For PROTHEM Usine, the Rainforest Alliance certification process is at 60%. The Sales manager of this company Tanguy Hicuburundi appreciates the reached step: “We hope that the project will end having obtained this certificate. It is too expensive. For a company, it can take a lot of years to get this certificate because of the costs, those of consultants, internal auditors, etc.”

He explains that this certificate will allow the company to sell its products abroad, especially in Europe. According to him, the company will be in direct contact with its customers without intermediaries: “When you are in direct contact with customers, the company profits. We, then, get direct feedback from our customers and this allows us to see where to change, improve for different procedures.”

What about the added value for tea farmers?

“Within the trainings, we were taught modern tea farming practices. We learned that it is not good to exceed three leaves in harvesting: two leaves and a bud, to meet quality standards,” explains Etienne Hakizimana, tea farmer and supervisor of tea farmers in Gisozi commune, Mwaro province in the center of the country.

For him, tea production will be better in January and February this year following the training and supervision obtained as part of MarkUp project.

Etienne Hakizimana regrets that the price of BIF 280 per kilo of green leaves remains very low compared to the means and efforts invested in the tea growing: “The price must be revised upwards to BIF 400. With good agricultural practices and quality improvement, we hope that our wish will soon be taken into consideration.”

Tanguy Hicuburundi: “With the support of MarkUp project, we export good quality tea”

According to Tanguy Hicuburundi, tea farmers adopted traditional practices before the project: “We evaluated production per hectare. Currently, they are starting to evaluate their production by tea tree. They are developing techniques to improve their performance.”

According to him, PROTHEM Usine is setting up a digitalization project that will be beneficial for tea farmers: “This will allow tea farmers to have reliable data, because there will be no more errors. Payments will now be electronic.”

According to the head of quality and certification department at OTB, Méthode Habwawihe, OTB spares no effort to strengthen supervision and extension so that tea cultivation techniques are mastered by producers to increase production.
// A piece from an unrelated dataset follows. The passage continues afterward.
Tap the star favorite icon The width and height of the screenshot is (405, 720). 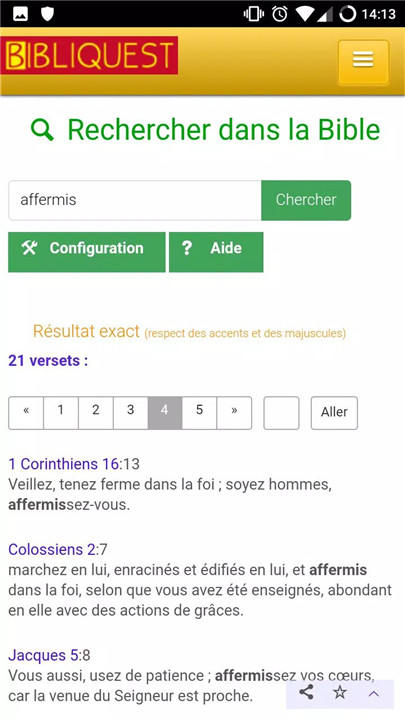click(340, 692)
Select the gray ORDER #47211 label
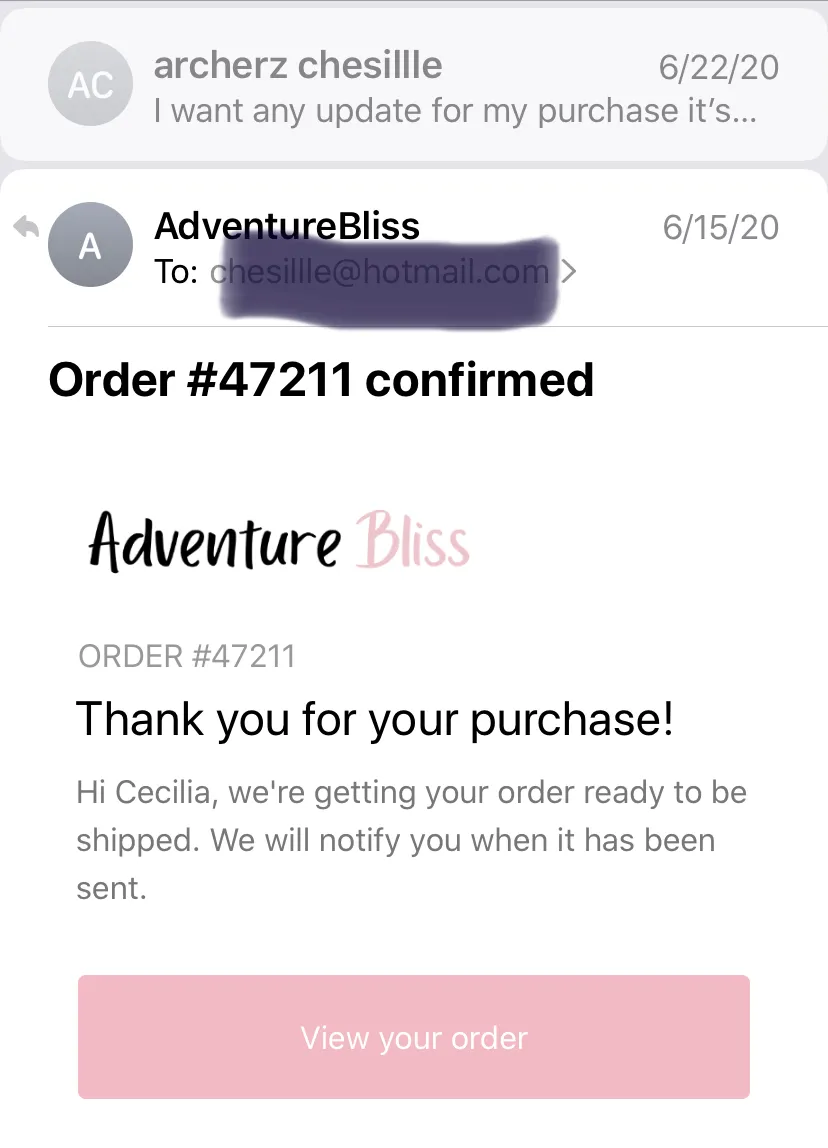828x1148 pixels. 187,656
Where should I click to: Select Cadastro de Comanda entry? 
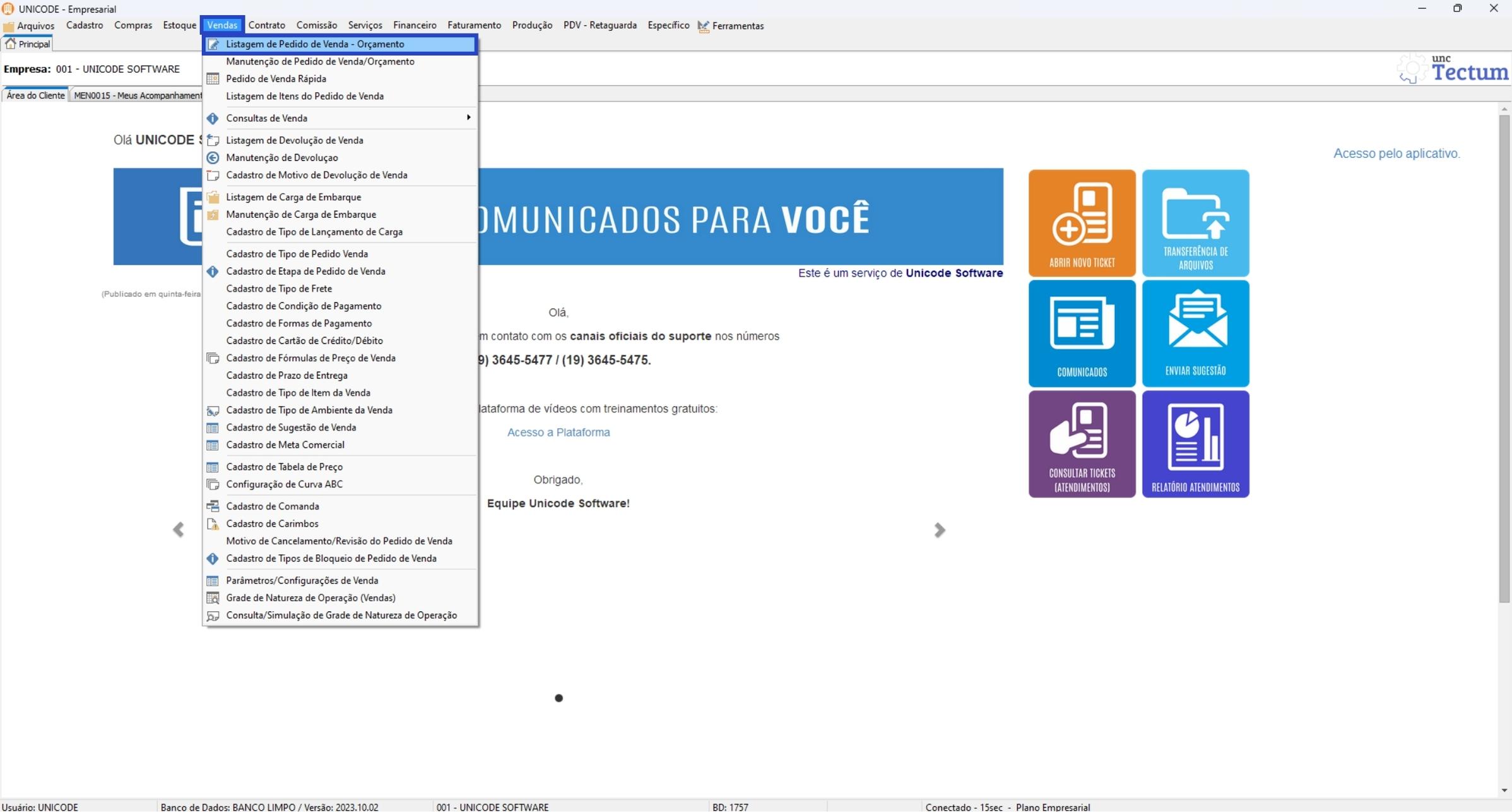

He explains that the price per kilo of green leaves depends on the international price and the increase in production: “Regularly, depending on the market conditions, OTB gives a premium to tea growers.”

He emphasizes that tea farmers and the government, all win in the sale of quality tea: “When quality increases, foreign exchange earnings increase. As OTB is a government-owned enterprise, all foreign currency from the sale of tea is repatriated to the central bank.” He recalls that 95% of tea produced in Burundi is exported.

Regarding the sustainability of activities after the end of MarkUp project, Méthode Habwawihe reassures that OTB, as a commercial company, will have to maintain the quality of its products with its own means.

He is pleased that MarkUp II project is being developed and will continue to support the tea sector: “Other activities will be specified in this new project and will be able to facilitate increased production, improved quality and access to the international market.”

Designed jointly by the European Union with the General Secretariat of the East African Community (EAC), MarkUP project is a regional initiative that aims at contributing to the economic growth of the community and increase exports of agri-food and horticultural products to the regional and European market.

Launched in 2018 in Burundi, this program focuses on strengthening quality infrastructure services and technical regulations in Burundi with a particular focus on the tea and coffee sectors.